J’ai choisi le titre de cette conférence en me référant aux deux principaux événements historiques du XX° siècle : le congrès de Versailles et l’avènement de la cybernétique. Ce mot « cybernétique » vous est familier. Mais combien d’entre vous savent ce qui s’est passé à Versailles, en 1919 ?
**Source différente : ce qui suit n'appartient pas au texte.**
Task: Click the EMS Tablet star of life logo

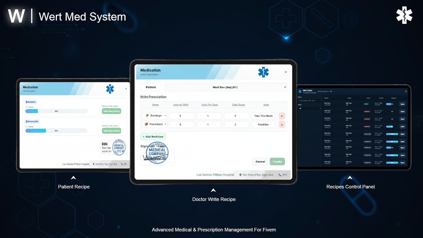Action: [x=299, y=91]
La question est de savoir ce que l’histoire retiendra de plus important dans ces soixante dernières années. Moi-même, j'ai soixante-deux ans, et, quand je pense aux événements historiques que j’ai pu vivre il me semble que je n’ai vu que deux moments qui méritent d’être considérés comme vraiment importants d’un point de vue anthropologique : les événements qui ont conduit au traité de Versailles et la percée de la cybernétique. Certains d’entre vous seront surpris, ou même choqués, que je ne mentionne pas la bombe A, ou la Seconde Guerre mondiale ; que je ne mentionne pas non plus la grande expansion de l’automobile, de la radio ou de la télévision, ni aucune de toutes les nouveautés qui sont apparues au cours de ces soixante ans.
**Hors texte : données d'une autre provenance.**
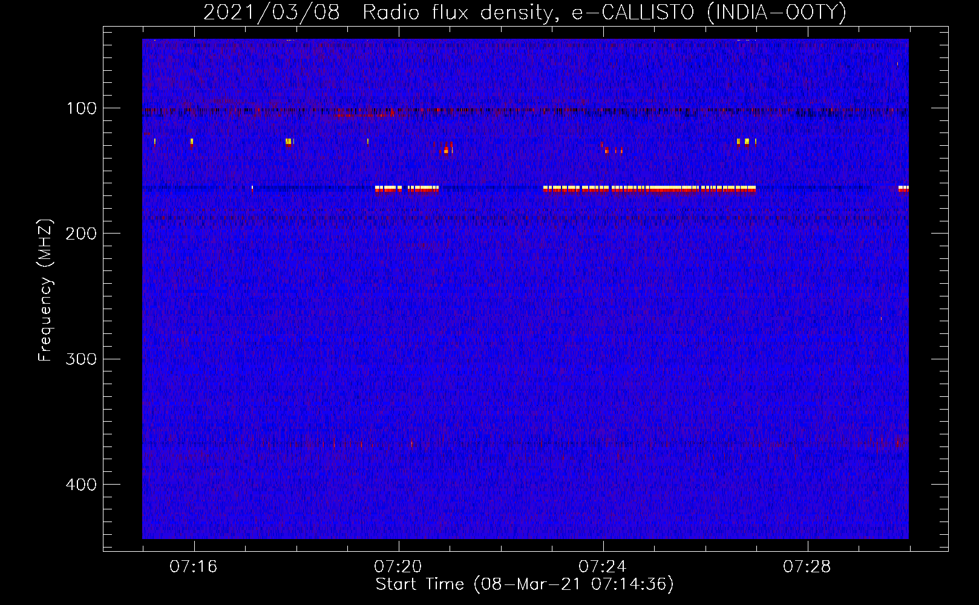979x605 pixels.
Task: Click the 'Frequency (MHZ)' y-axis label
Action: pyautogui.click(x=45, y=290)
Je dois, par conséquent, préciser ici mon critère d’importance en matière d’histoire.
Les mammifères, dont nous faisons partie, n’accordent, en général, que très peu d’attention aux épisodes qui peuvent affecter leurs relations, et en retiennent surtout les modèles (patterns). Lorsque vous ouvrez la porte de votre réfrigérateur et que votre chat arrive en miaulant, il ne vous « parle » ni de foie ni de lait, même si vous savez pertinemment que c’est ce qu’il désire. Vous pouvez donc deviner juste et même lui donner du lait, si vous en avez au réfrigérateur. Mais ce dont il vous parle, en réalité, c’est de la relation entre vous et lui. Traduit en mots, son message donnerait à peu près : « Dépendance, dépendance, dépendance ». Ce dont traite ce message est donc un modèle assez abstrait, à l’intérieur d’une relation. Et vous, de l’affirmation de ce modèle, vous êtes censés faire le chemin du général au particulier, autrement dit déduire : foie ou lait.
Tel est l’enjeu capital de la communication chez les mammifères. Ils se préoccupent essentiellement des modèles de relation à travers lesquels ils établissent des rapports d’amour, de haine, de respect, de dépendance, de confiance et autres abstractions de ce genre, avec quelqu’un d’autre. C’est là que le bât nous blesse lorsque nous nous sentons dans notre tort. Lorsque nous accordons notre confiance et découvrons qu’elle est imméritée, ou lorsque nous éprouvons de la méfiance et découvrons ensuite qu’elle est injustifiée, nous nous sentons mal. La souffrance que peut causer aux êtres humains et aux autres mammifères une telle méprise est extrême. Et si, maintenant, nous voulons réellement savoir quels sont les moments significatifs de l’histoire, nous devons nous demander quelles sont les périodes qui ont vu un renversement d’attitude. C’est à ces moments-là que les êtres humains sont blessés dans leurs anciennes « valeurs ».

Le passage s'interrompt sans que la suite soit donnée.